Atlanticus’ technology allows bank, retail, and healthcare partners to offer more inclusive financial services to everyday Americans through the use of proprietary analytics. We apply the experience gained and infrastructure built from servicing over 20 million customers and $40 billion in consumer loans over our more than 25 year operating history to support lenders that originate a range of consumer loan products. These products include retail and healthcare private label credit and general purpose credit cards marketed through our omnichannel platform, including retail point-of-sale, healthcare-point of-care, direct mail solicitation, internet-based marketing, and partnerships with third parties. Additionally, through our CAR subsidiary, Atlanticus serves the individual needs of automotive dealers and automotive non-prime financial organizations with multiple financing and service programs.

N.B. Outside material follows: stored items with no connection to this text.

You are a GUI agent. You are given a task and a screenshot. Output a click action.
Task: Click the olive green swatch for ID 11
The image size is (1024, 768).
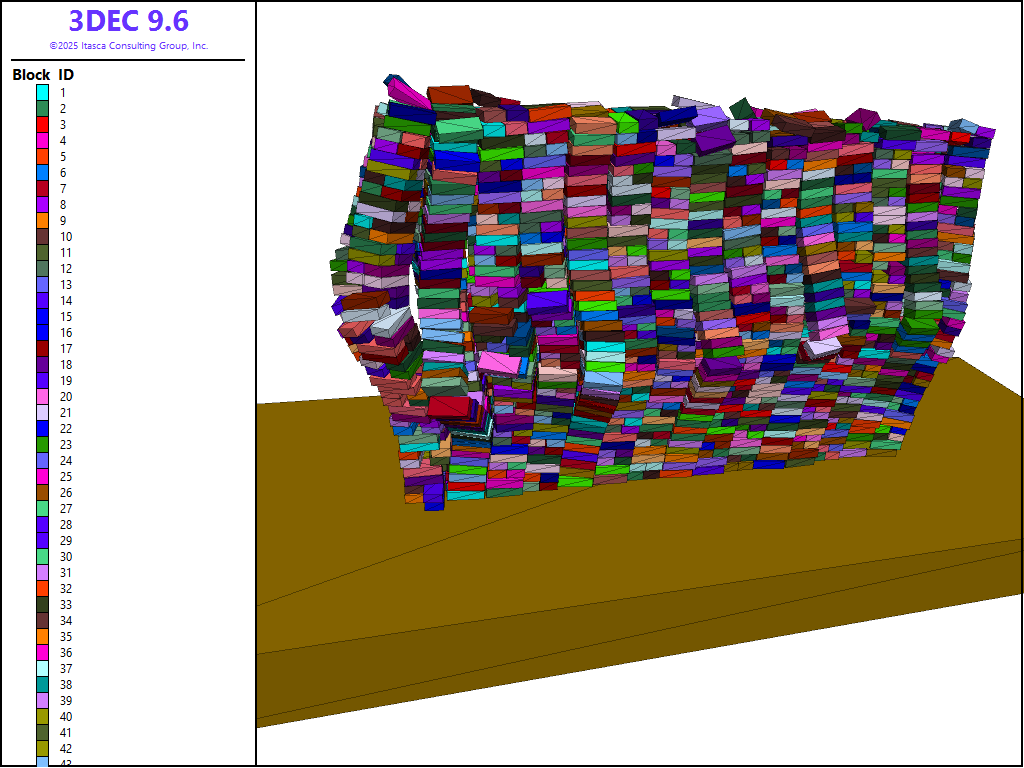pyautogui.click(x=43, y=252)
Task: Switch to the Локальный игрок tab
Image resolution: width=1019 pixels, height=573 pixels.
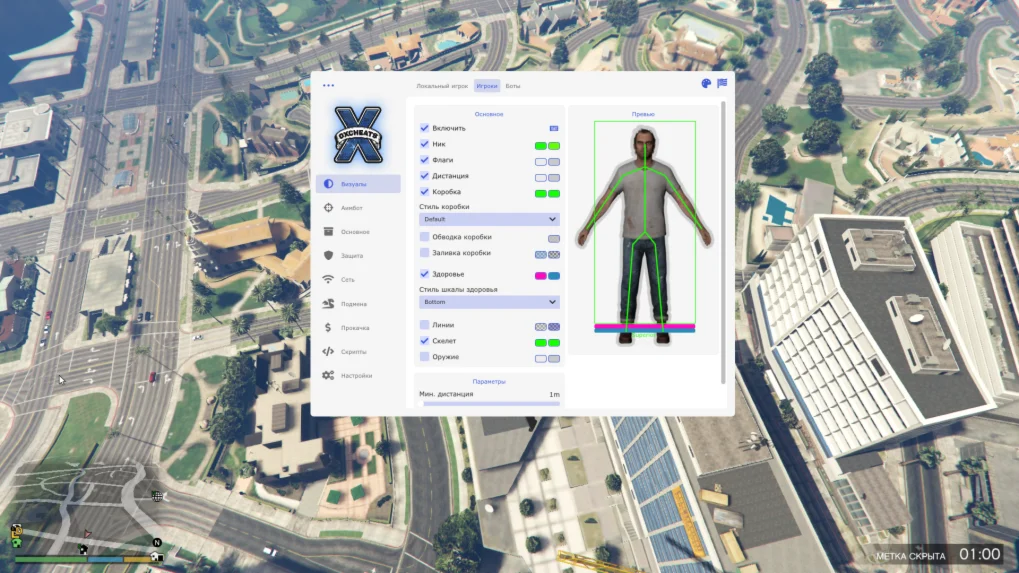Action: pos(442,86)
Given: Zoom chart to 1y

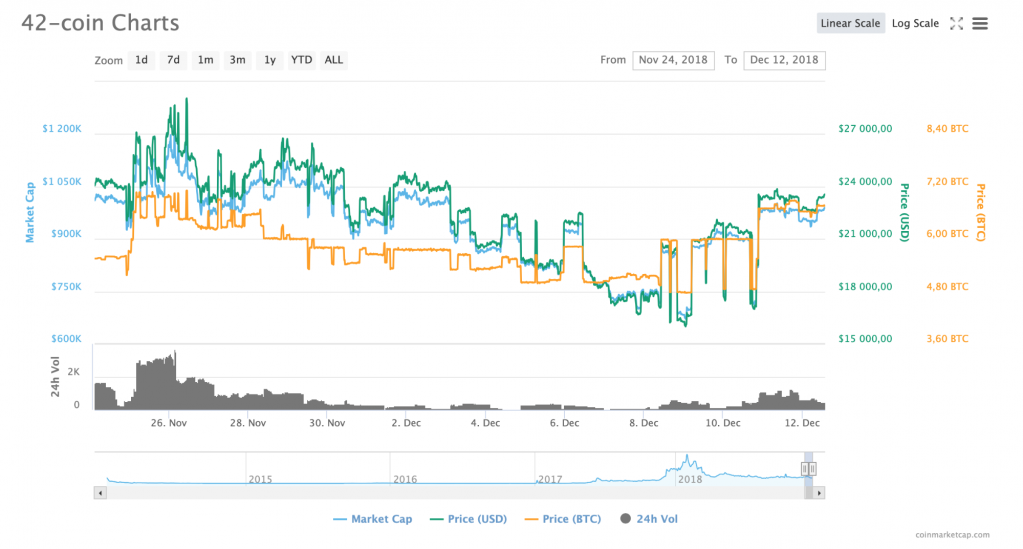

Forward-Looking Statements

This press release contains forward-looking statements within the meaning of the Private Securities Litigation Reform Act of 1995. You generally can identify these statements by the use of words such as “outlook,” “potential,” “continue,” “may,” “seek,” “approximately,” “predict,” “believe,” “expect,” “plan,” “intend,” “estimate” or “anticipate” and similar expressions or the negative versions of these words or comparable words, as well as future or conditional verbs such as “will,” “should,” “would,” “likely” and “could.” These statements are subject to certain risks and uncertainties that could cause actual results to differ materially from those included in the forward-looking statements. These risks and uncertainties include those risks described in the Company’s filings with the Securities and Exchange Commission and include, but are not limited to, risks related to the uncertain economic environment, particularly the impact of inflation, interest rates, labor availability and supply chains; the Company’s ability to retain existing, and attract new, merchant partners and funding sources; increases in loan delinquencies; its ability to operate successfully in a highly regulated industry; the outcome of litigation and regulatory matters; the effect of management changes; cyberattacks and security vulnerabilities in its products and services; and the Company’s ability to compete successfully in highly competitive markets. The forward-looking statements speak only as of the date on which they are made, and, except to the extent required by federal securities laws, the Company disclaims any obligation to update any forward-looking statement to reflect events or circumstances after the date on which the statement is made or to reflect the occurrence of unanticipated events. In light of these risks and uncertainties, there is no assurance that the events or results suggested by the forward-looking statements will in fact occur, and you should not place undue reliance on these forward-looking statements.